If you were expecting your TiVo to record the next to last Rake episode tonight, Friday, April 4th, 2014, and the last one next Friday, it may think it did record tonight's episode.

Except what Fox ran, and what had already made it into the update guide data, was a Kichen Nightmares re-run.

My S2 DT has recording it has labeled as Rake that it just finished making.

But during the recording the guide had KN listed and hitting the info button brought up an overlay that said KN and offered me the option of stopping recording.
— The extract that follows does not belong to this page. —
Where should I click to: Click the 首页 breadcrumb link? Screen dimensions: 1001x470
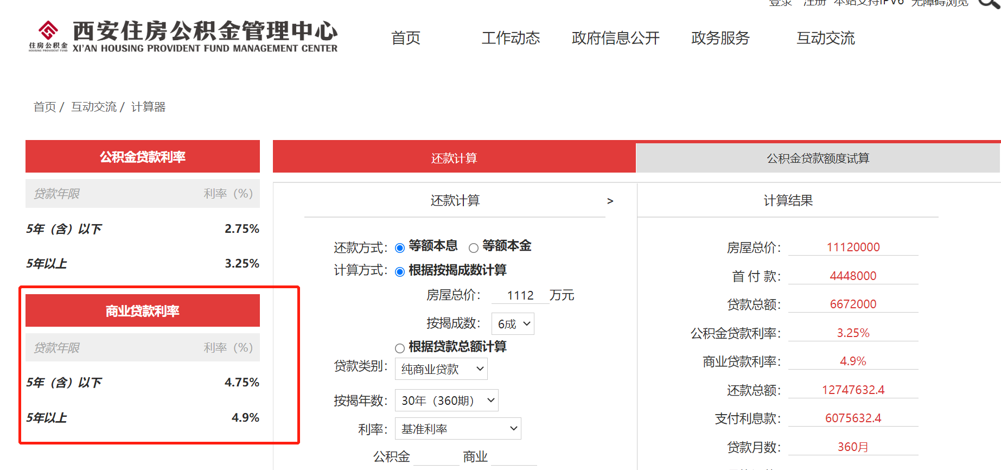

But in the NPL it's calling it Rake.

So, your season pass may think it's already recorded episode 112, Remembrance of Taxis Past, which is really RoTP, pt 1, with part 2 originally scheduled for a week from tonight.

Instead, they're going to run both parts tomorrow night, Saturday, April 5th, 2014, in a 2 hour block, which the TiVo guide data also sees as episode 112.

So don't count on your season pass to get this one right.


----------



## scandia101 (Oct 20, 2007)

There wouldn't be any problem because FOX is airing the last two episodes as a single two hour episode with the title _Remembrance of Taxis Past; A Man's Best Friend _. So even if a tivo thought it recorded _Remembrance of Taxis Past_, the ep on Saturday has a different title and o.a.d.


----------



## unitron (Apr 28, 2006)

scandia101 said:


> There wouldn't be any problem because FOX is airing the last two episodes as a single two hour episode with the title _Remembrance of Taxis Past; A Man's Best Friend _. So even if a tivo thought it recorded _Remembrance of Taxis Past_, the ep on Saturday has a different title and o.a.d.


Earlier the guide data didn't have the compound title listed for Saturday night, just the same title and the same episode number.

Not to mention that having missed the Friday night episode no longer being in the guide data and thinking that it was recording it anyway, I'm just a little short on blind faith at the moment, so I'm scheduling manually just to be sure.


----------



## waynomo (Nov 9, 2002)

Easy enough to check your to do list, yes?


----------



## mattack (Apr 9, 2001)

waynomo said:


> Easy enough to check your to do list, yes?


Yeah, but the point of this whole section is for reminders for people to check things that MAY not be handled properly.


----------



## lambertman (Dec 21, 2002)

Noticed this morning that the skipped 6th episode "Mammophile" is set to air on June 27th.


----------



## mattack (Apr 9, 2001)

Cool, thanks.


----------



## scandia101 (Oct 20, 2007)

waynomo said:


> Easy enough to check your to do list, yes?


Yeah, why even have a forum devoted to SP alerts when people can just check their TDL?


----------



## mattack (Apr 9, 2001)

So that's the only one unaired ep, right? The ep #s are all wacky...


----------